Communication behaviors from all video recordings were independently tallied and categorized by two trained observers who systematically identified the child's expressive communication acts. For purposes of this study, a communication act (CA) was defined as an interactive behavior consisting of 1) gestures, 2) natural verbalizations, 3) verbalizations produced synthetically by the speech generating device, or 4) any combination of the three behaviors that were directed toward another person. Each natural verbalization used by the child to produce a communication act was tallied and categorized as follows: 1) a functional word (i.e., a word articulated with sufficient accuracy to be intelligible to the listener) or 2) a representational word which was operationally defined as an abbreviated natural verbalization with sufficient phonological structure to be interpreted as representing a word by a familiar listener (example: "/m/" for more). Gestures performed by the child, as well as synthetic verbalizations performed by the speech generating device at the direction of the child, were also considered to be communication acts.

The number of obligatory contexts (OCs) was totaled for all video recordings during each sampling period of the case study and an OC per minute of video was determined.

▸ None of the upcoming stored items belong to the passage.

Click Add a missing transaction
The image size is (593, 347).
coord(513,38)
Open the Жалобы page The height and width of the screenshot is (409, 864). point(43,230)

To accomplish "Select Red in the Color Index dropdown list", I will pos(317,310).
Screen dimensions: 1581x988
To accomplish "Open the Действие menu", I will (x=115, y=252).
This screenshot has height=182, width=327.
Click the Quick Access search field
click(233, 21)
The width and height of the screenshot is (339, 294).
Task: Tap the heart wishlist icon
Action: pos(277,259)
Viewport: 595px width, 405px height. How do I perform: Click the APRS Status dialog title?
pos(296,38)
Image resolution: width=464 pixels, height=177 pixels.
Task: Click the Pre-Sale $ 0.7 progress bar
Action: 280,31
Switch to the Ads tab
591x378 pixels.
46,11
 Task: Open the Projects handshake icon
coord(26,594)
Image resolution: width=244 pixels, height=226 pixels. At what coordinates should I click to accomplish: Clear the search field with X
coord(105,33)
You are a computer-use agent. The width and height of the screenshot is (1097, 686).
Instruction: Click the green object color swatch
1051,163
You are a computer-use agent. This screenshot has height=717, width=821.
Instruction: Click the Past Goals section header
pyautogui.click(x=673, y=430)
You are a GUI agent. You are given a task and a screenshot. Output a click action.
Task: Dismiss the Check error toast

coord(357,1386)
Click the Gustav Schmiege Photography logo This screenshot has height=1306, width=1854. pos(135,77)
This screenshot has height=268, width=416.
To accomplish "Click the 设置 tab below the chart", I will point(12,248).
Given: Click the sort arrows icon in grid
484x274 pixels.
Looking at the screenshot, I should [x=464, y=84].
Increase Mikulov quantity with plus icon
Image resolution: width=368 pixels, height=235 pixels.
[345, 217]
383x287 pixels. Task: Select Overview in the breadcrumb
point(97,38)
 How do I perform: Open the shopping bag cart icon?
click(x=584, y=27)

The CAs per minute were divided by the OCs per minute to obtain the number of CAs per OC per minute. The CAs per OC per minute was believed to be a reasonable unit of measurement for comparison of the child's communication behaviors, regardless of the expressive modality used, across each sampling period of this study. These data were tabulated and graphed for comparison.

To further explore the nature of the CAs, data were examined to determine the percent of total CAs that were either gestures produced by the child, words or phrases synthetically produced by the speech generating device at the direction of the child, or natural verbalizations uttered by the child. The data, reported as percentages for each sampling period, were also tabulated and graphed for comparison. The graphs illustrated the impact of the speech generating device on the child's ability to expressively communicate, as well as the child's various communication behaviors over the four sampling periods.

In order to better understand the speech generating device's potential influence on the child's expressive communication behaviors, the number of different words naturally verbalized and the different types of words naturally verbalized (i.e., representational words or functional words) in each sampling period of the investigation were tabulated. Raw data, for the number of different words as well as the different types of words verbalized per sampling period were graphed.

Results

Data for this study were in the form of CAs per OC per minute, percent of total CAs, number of different words verbalized, and types of words verbalized. Data for each of these components are shown for each of the four sampling periods in Figures 1, 2, 3, 4 and 5. Figure 1 shows the child's CAs per OC per minute. The following outcomes were analyzed: SP1, the first sampling period with no use of a speech generating device, 0.38; SP2 during the use of the original speech generating device, 0.55; SP3, the sampling period during the discontinuance of the speech generating device, 0.6; and SP4 with use of a new model of the speech generating device, 1.08. Results from SP4 revealed a number greater than one (1.08) which was the result of spontaneous CAs. It is clear from Figure 1 that the child's CAs per OC per minute increased in both SP2 and SP4 when the child's speech-language therapy focused substantially on the use of the speech generating device. Conversely, during the third sampling period (SP3) when the child had no access to or therapy with the speech generating device, a minimal change was observed in the overall number of his CAs.

Figure 2 depicts the child's percent of total gestures. The child used no gestures for expressive communication during SP1 (0%). During SP2, 3.2% of his expressive CAs was gestural while 6.6% of his expressive CAs was gestural during SP3, and 10.1% of his expressive CA's was gestural during SP4. These data suggest that when provided with speech-language therapy and consistent, ongoing use of the speech generating device, the child's use of gestures steadily increased.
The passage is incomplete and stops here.